Studies in frog embryos first revealed that cell-cycle control depends on a regulatory system that is essentially independent of the events it controls. Further work revealed that this cell-cycle control system is based on a linked series of biochemical switches that trigger progress through several major regulatory transitions: the Start transition, where commitment to a new cell cycle is controlled in late G1; the G2/M transition, where entry into mitosis is controlled; and the metaphase-anaphase transition, where the initiation of anaphase is controlled.

Progress through the major cell-cycle transitions is regulated by numerous intra- and extra-cellular signals, which are often called checkpoint mechanisms. Entry into a new cell cycle at Start occurs only when environmental conditions are appropriate for cell reproduction. Entry into mitosis at the G2/M transition is allowed only when S phase has been completed successfully, ensuring that mitosis does not occur until the chromosomes are duplicated. Similarly, the metaphase-anaphase switch is triggered only when all sister-chromatid pairs are correctly aligned on the mitotic spindle. By these and other mechanisms, cell-cycle events are coordinated with each other and with environmental conditions.

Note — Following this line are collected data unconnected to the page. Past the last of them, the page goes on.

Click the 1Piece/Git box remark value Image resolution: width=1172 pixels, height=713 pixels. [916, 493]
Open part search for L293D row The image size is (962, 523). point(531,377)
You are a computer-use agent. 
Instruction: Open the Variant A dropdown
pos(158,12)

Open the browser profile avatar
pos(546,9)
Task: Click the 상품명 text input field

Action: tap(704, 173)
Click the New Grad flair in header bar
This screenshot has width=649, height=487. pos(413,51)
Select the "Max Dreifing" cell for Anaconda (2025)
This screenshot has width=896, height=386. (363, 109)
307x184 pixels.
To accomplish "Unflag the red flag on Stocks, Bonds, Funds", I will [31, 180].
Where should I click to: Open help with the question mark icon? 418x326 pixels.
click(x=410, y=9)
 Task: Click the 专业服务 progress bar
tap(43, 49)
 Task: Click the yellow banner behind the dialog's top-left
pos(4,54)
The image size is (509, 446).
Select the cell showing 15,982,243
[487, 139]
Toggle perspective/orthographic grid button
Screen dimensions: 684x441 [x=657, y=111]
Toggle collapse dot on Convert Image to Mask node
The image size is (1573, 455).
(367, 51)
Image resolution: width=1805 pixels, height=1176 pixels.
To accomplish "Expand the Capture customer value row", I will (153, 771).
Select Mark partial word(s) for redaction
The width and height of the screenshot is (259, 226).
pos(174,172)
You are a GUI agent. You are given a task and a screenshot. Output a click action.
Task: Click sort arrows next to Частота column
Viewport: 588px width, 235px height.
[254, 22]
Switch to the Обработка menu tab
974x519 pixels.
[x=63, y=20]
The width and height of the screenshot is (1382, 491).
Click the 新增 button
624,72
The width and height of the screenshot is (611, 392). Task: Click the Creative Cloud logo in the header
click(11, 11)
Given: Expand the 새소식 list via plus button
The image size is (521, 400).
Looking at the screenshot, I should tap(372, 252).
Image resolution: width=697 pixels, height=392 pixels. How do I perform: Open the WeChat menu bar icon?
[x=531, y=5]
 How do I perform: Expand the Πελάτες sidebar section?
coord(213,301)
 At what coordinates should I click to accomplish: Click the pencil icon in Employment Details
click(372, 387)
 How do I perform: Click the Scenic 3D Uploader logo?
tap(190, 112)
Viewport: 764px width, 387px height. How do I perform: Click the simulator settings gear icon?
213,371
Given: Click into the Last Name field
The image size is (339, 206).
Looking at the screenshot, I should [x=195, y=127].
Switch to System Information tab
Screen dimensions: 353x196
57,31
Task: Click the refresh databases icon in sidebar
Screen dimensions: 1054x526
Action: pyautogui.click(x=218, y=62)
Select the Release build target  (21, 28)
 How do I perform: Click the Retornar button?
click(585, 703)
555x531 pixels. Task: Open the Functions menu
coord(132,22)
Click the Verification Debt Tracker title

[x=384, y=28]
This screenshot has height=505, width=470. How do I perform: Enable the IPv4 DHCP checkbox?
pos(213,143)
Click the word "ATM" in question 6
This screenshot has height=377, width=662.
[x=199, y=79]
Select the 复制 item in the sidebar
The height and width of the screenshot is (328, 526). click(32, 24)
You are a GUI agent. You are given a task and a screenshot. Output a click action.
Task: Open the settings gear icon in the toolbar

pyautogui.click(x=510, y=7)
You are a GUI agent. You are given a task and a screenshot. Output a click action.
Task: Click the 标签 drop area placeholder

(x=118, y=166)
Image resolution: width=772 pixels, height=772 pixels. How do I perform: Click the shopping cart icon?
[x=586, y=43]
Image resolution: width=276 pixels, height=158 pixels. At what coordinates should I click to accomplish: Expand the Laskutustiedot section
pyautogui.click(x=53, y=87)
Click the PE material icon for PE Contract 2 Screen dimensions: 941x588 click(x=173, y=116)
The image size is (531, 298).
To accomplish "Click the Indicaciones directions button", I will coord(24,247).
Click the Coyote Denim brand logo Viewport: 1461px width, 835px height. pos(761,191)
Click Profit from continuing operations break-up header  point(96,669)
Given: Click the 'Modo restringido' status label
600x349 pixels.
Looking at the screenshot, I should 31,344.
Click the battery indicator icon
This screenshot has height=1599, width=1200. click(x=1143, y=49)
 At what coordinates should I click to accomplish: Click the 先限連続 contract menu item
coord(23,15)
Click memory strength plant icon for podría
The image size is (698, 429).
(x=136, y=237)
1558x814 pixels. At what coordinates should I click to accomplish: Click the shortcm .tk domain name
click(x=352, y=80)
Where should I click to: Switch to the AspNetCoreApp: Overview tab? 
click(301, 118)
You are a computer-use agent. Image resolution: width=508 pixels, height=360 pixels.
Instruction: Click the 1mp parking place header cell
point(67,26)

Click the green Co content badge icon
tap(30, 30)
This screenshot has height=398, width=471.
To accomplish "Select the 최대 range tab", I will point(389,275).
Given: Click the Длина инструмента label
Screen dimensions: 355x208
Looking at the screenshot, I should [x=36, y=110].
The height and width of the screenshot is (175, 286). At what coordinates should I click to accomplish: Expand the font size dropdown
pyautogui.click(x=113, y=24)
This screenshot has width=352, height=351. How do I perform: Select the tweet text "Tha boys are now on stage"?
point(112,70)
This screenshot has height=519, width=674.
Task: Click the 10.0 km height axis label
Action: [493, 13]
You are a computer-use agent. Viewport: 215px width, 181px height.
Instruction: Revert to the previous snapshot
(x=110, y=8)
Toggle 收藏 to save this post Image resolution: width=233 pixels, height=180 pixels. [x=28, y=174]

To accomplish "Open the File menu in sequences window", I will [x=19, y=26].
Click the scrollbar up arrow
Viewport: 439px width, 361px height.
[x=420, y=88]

The central components of the control system are cyclin-dependent kinases and the anaphase-promoting complex

The key components of the cell-cycle control system were first revealed in studies of yeasts and frogs. These studies told us that the master regulators of the cell cycle are protein kinases called the cyclin-dependent kinases or Cdks. Protein kinases are common signaling enzymes that catalyze the attachment of phosphate to amino acid residues on their substrates, thereby altering the function of the substrate. Cdks, as their name implies, are activated upon binding to regulatory subunits called cyclins. Several different cyclins are present in the cell, and their levels rise and fall at different cell cycle stages, resulting in the formation of an ordered series of Cdk-cyclin complexes that initiate the events of the cell cycle. When activated, Cdk-cyclin complexes phosphorylate large numbers of proteins in the cell to bring about the events of chromosome duplication in S phase and chromosome segregation in M phase.

Cdks are responsible for driving the cell to metaphase, when the sister-chromatid pairs are aligned on the mitotic spindle. Progress beyond this point requires a different regulator called the anaphase-promoting complex or cyclosome (APC or APC/C). The APC is an enzyme called a ubiquitin ligase which promotes the attachment of multiple copies of a small protein called ubiquitin to other proteins. These ubiquitins are recognized by a large protease in the cell called the proteasome, which destroys the ubiquitin-tagged protein. By this mechanism, the APC triggers the destruction of several regulatory proteins that control the onset of anaphase.

A key target of the APC is a protein called securin. Securin destruction leads to activation of a protease called separase, which cleaves a protein complex that holds the sister chromatids together. The APC also promotes the destruction of cyclins, resulting in the loss of Cdk activity in anaphase and late mitosis. Cdk inactivation is important at this point because it allows the many substrates of Cdks to become dephosphorylated, which is essential for the cell to complete mitosis and enter the following G1.